What the task requires: Please reproduce each line of the data below exactly as shown.

Stored data
--- START ---

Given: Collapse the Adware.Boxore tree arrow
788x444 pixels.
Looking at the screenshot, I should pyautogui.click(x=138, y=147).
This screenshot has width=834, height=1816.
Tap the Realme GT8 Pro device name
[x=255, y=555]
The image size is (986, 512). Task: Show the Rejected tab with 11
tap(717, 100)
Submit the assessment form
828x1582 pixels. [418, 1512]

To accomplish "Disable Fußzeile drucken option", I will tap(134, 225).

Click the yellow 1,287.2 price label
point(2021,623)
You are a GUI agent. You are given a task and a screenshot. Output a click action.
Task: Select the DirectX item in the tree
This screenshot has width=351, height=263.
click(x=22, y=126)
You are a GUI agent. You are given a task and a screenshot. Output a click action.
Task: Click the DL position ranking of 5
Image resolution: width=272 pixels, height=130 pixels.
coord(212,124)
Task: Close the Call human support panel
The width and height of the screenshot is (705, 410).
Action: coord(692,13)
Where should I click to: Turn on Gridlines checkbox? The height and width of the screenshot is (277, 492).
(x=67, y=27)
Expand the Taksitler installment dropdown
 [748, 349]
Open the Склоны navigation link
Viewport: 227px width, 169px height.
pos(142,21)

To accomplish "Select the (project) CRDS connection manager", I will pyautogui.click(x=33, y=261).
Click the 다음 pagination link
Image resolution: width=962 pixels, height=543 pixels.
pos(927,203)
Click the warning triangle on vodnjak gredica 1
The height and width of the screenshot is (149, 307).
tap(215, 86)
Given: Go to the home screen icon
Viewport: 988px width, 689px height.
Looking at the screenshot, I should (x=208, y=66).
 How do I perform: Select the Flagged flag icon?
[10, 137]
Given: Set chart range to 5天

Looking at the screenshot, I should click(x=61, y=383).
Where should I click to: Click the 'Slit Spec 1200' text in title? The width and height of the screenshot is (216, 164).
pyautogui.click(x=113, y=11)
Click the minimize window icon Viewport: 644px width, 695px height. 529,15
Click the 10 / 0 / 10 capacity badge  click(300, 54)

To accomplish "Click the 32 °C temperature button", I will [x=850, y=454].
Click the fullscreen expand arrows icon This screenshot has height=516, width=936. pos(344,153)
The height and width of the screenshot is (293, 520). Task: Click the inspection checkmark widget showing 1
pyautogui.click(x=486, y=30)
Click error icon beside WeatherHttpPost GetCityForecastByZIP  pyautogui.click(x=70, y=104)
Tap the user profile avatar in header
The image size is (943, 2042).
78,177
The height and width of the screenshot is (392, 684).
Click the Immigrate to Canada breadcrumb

--- END ---

Response below:
Given: Collapse the Adware.Boxore tree arrow
788x444 pixels.
Looking at the screenshot, I should pyautogui.click(x=138, y=147).
This screenshot has width=834, height=1816.
Tap the Realme GT8 Pro device name
[x=255, y=555]
The image size is (986, 512). Task: Show the Rejected tab with 11
tap(717, 100)
Submit the assessment form
828x1582 pixels. [418, 1512]

To accomplish "Disable Fußzeile drucken option", I will tap(134, 225).

Click the yellow 1,287.2 price label
point(2021,623)
You are a GUI agent. You are given a task and a screenshot. Output a click action.
Task: Select the DirectX item in the tree
This screenshot has width=351, height=263.
click(x=22, y=126)
You are a GUI agent. You are given a task and a screenshot. Output a click action.
Task: Click the DL position ranking of 5
Image resolution: width=272 pixels, height=130 pixels.
coord(212,124)
Task: Close the Call human support panel
The width and height of the screenshot is (705, 410).
Action: coord(692,13)
Where should I click to: Turn on Gridlines checkbox? The height and width of the screenshot is (277, 492).
(x=67, y=27)
Expand the Taksitler installment dropdown
 [748, 349]
Open the Склоны navigation link
Viewport: 227px width, 169px height.
pos(142,21)

To accomplish "Select the (project) CRDS connection manager", I will pyautogui.click(x=33, y=261).
Click the 다음 pagination link
Image resolution: width=962 pixels, height=543 pixels.
pos(927,203)
Click the warning triangle on vodnjak gredica 1
The height and width of the screenshot is (149, 307).
tap(215, 86)
Given: Go to the home screen icon
Viewport: 988px width, 689px height.
Looking at the screenshot, I should (x=208, y=66).
 How do I perform: Select the Flagged flag icon?
[10, 137]
Given: Set chart range to 5天

Looking at the screenshot, I should click(x=61, y=383).
Where should I click to: Click the 'Slit Spec 1200' text in title? The width and height of the screenshot is (216, 164).
pyautogui.click(x=113, y=11)
Click the minimize window icon Viewport: 644px width, 695px height. 529,15
Click the 10 / 0 / 10 capacity badge  click(300, 54)

To accomplish "Click the 32 °C temperature button", I will [x=850, y=454].
Click the fullscreen expand arrows icon This screenshot has height=516, width=936. pos(344,153)
The height and width of the screenshot is (293, 520). Task: Click the inspection checkmark widget showing 1
pyautogui.click(x=486, y=30)
Click error icon beside WeatherHttpPost GetCityForecastByZIP  pyautogui.click(x=70, y=104)
Tap the user profile avatar in header
The image size is (943, 2042).
78,177
The height and width of the screenshot is (392, 684).
Click the Immigrate to Canada breadcrumb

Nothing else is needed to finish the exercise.